Comme Celse, Porphyre trouve insupportable la morale chrétienne. Dieu serait-il venu pour s’occuper uniquement des malades et des faibles ? La complaisance envers les pauvres l’offense. Ce ne serait pas la vertu qui ouvre les portes du ciel mais le manque d’argent.

Les rites chrétiens ne sont pas épargnés. Comment une simple ablution pourrait-elle effacer les fautes ? Il juge le baptême immoral. Il est surtout indigné par le sacrement eucharistique qui le présente comme un acte de cannibalisme. Il prend en effet à la lettre les paroles de Notre Seigneur Jésus-Christ qu’il a prononcées lors de la Cène.

En un mot, contrairement à ses prédécesseurs, Porphyre semble connaître ce qu’il critique et appuie ses attaques avec des exemples précis. Il est vrai aussi qu’il adhère à certaines critiques qui montrent encore une profonde ignorance ou de la mauvaise foi facilement rejetable. Il a lu et étudié les Saintes Écritures. Il a aussi étudié la doctrine chrétienne.

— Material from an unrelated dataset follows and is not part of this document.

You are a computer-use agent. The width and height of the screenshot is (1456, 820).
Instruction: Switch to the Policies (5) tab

Le christianisme trouve donc en ce philosophe un adversaire plus sérieux qui soulève parfois de véritables difficultés. Certaines de ses critiques ont traversé les siècles et parfois, ils resurgissent encore pour nous mettre en difficulté. Rares sont les nouvelles remises en cause. Tout a été presque dit dès le IVe siècle.

Une critique encore plus terrible

Certains commentateurs estiment que Porphyre n’attaquerait pas le Christ. Au contraire, il l’estimerait. Il s’opposerait en fait à l’image du Christ tel qu’elle apparaît à la lecture des Évangiles. « Sa philosophie lui fait éprouver pour la personne même du Christ et pour certaines parties de son enseignement plus que de la sympathie, presque du respect. C’est au disciple de Jésus, c’est aux déformations dont ils sont les premiers auteurs, c’est aux mythes des Évangiles qu’il en veut »[19]. Ainsi à leur tour, des commentateurs distinguent le Christ de l’histoire et le Christ de l’Évangile.

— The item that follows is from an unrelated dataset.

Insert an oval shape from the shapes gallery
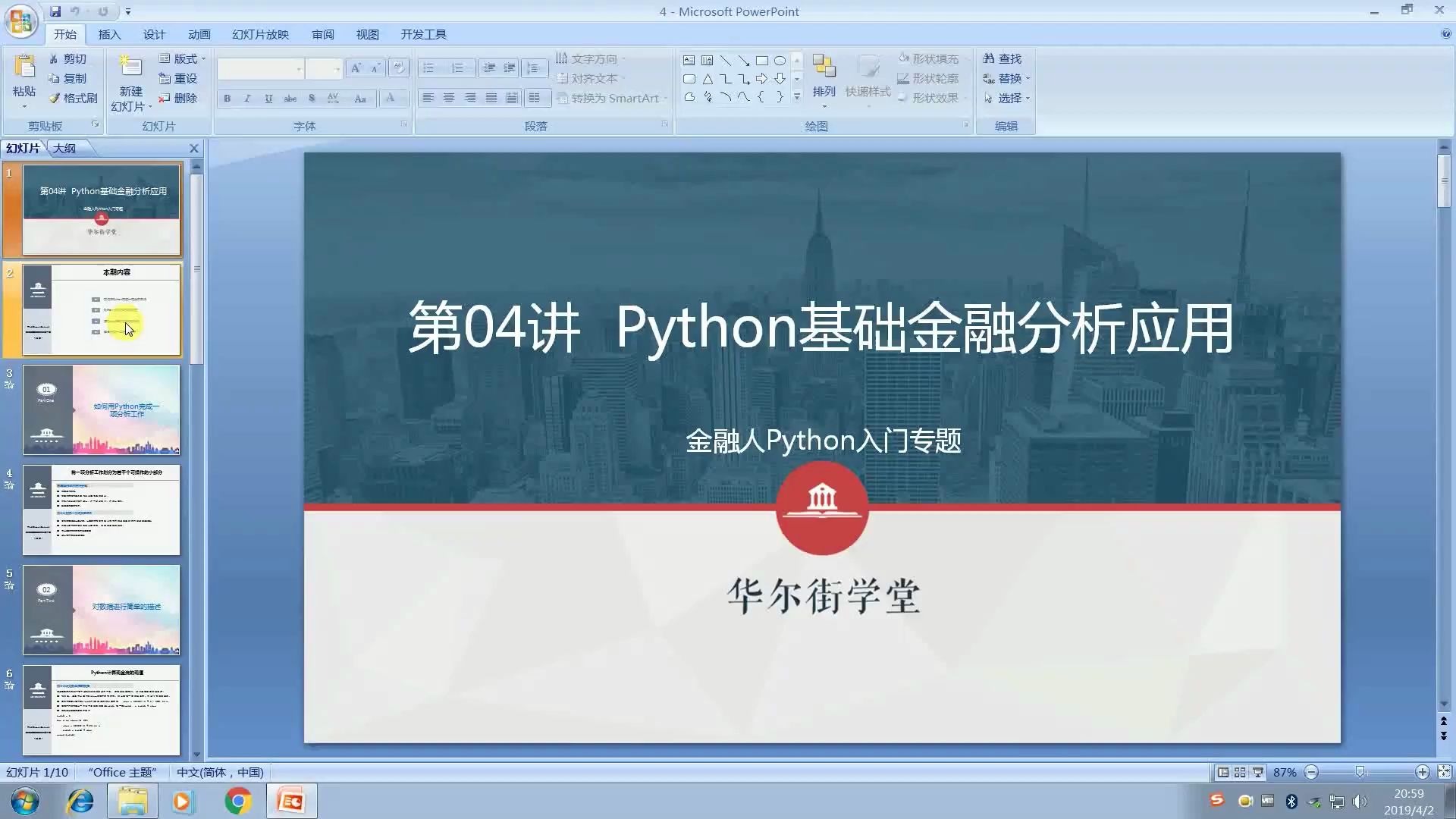 coord(781,60)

Pierre de Labriolle réfute catégoriquement cette thèse. « On ne voit pas bien ce Jésus porphyrien, qui obtiendrait les respects du philosophe, tandis que le Jésus évangélique n’aurait mérité que ses dédains ? »[21] Cette thèse s’appuie sur une seule critique de Porphyre qui accuserait les évangélistes d’être des menteurs ou des affabulateurs et respecterait au contraire le Christ. Or tout cela est calculé. Ce n’est que pure ironie de la part d’un maître de la polémique. 

Saint Augustin estime aussi que Porphyre dit du bien du Christ et du mal aux chrétiens : « les dieux ont déclaré que le Christ était un homme pieux, et qu’il est devenu immortel ; ils lui gardent le souvenir le plus flatteur. Quant aux chrétiens, dit-il, le témoignage des dieux les déclare souillés, infâmes, enlacés dans les filets de l’erreur. »[20] Dans un autre oracle, Porphyre ajoute : « ceux qui l’honorent se sont aliénés la vérité. »

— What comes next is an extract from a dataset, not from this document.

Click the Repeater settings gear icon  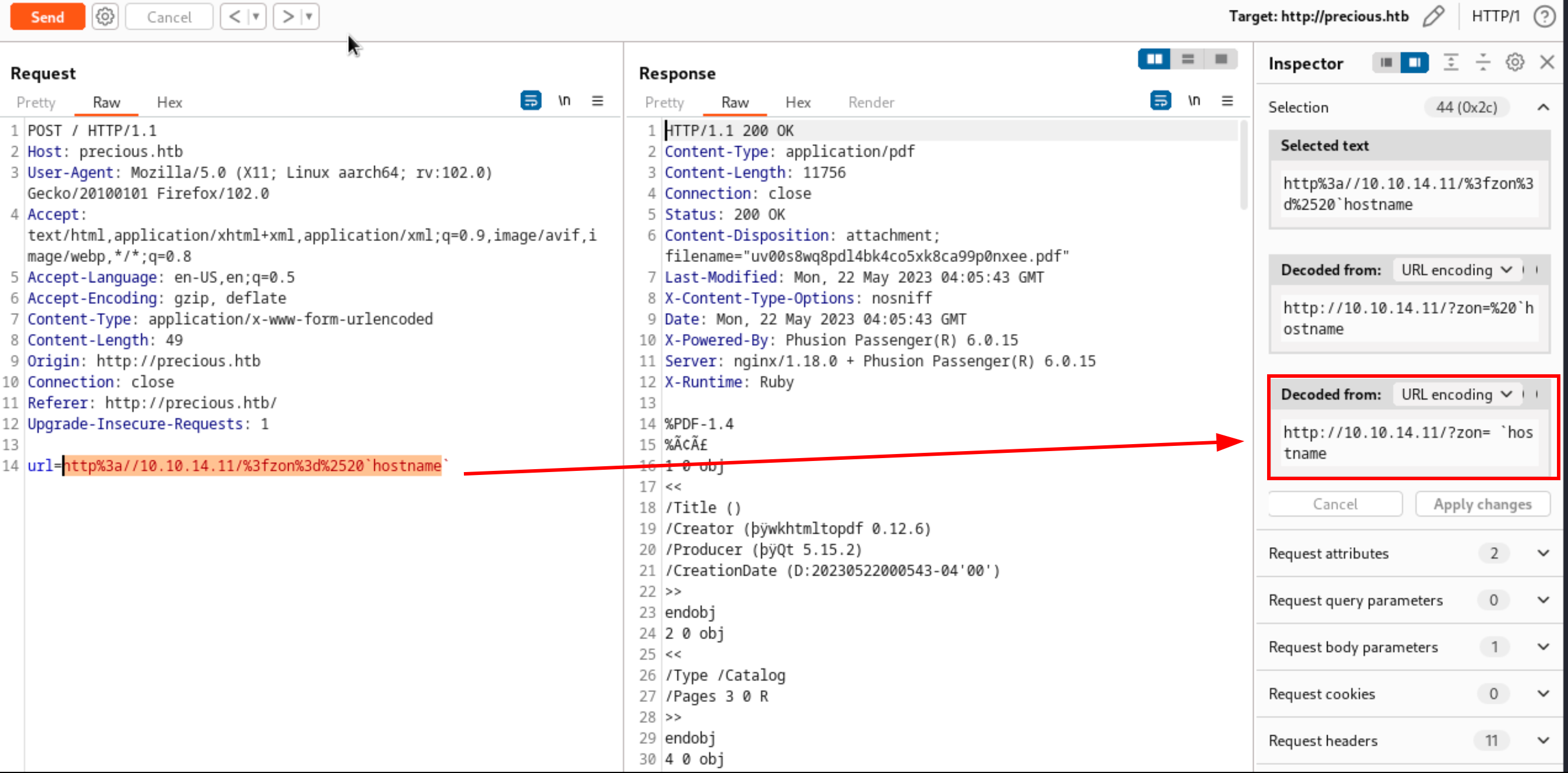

Dans son commentaire de Philosophie des Oracles, Saint Augustin a aussi décelé la tactique de Porphyre : louer le Christ pour mieux dénoncer les chrétiens. Son ennemi n’est pas le Christ qu’il veut absorber dans le panthéon mais le christianisme et ses disciples. Les insultes que Porphyre prononce contre les Apôtres n’ont en effet pour but que de rabaisser leur maître. « Si Jésus fut tel que le montrent les Évangiles, Porphyre le vilipende sans merci. Mais comment se formerait-il de Jésus une image tout autre que celle que les Évangiles lui proposent ? » [22] Il sait très bien qu’en attaquant la Sainte Écriture et les disciples de Notre Seigneur, il atteint le christianisme.

Une lutte décisive

Ainsi « obscurité, incohérence, mensonge, abus de confiance et sottise, Porphyre n’a guère vu autre chose dans le christianisme »[23]. Porphyre est plein de mépris, de moquerie et de sarcasme à l’égard du christianisme. « Fi ! Quelle grossièreté ! Quelle erreur comique ! »[24]... « Ces histoires puériles, bonnes pour des enfants en bas âge et des femmelettes, on a quelque peine à les entendre sans colère. »[25]... « Les animaux eux-mêmes protesteraient en leur langage s’ils pouvaient comprendre. » [26]... Les chrétiens ne seraient que des ignorants, faibles et sans esprit. Nous sommes toujours en présence d’un esprit hellénique hautain et sûr de lui-même.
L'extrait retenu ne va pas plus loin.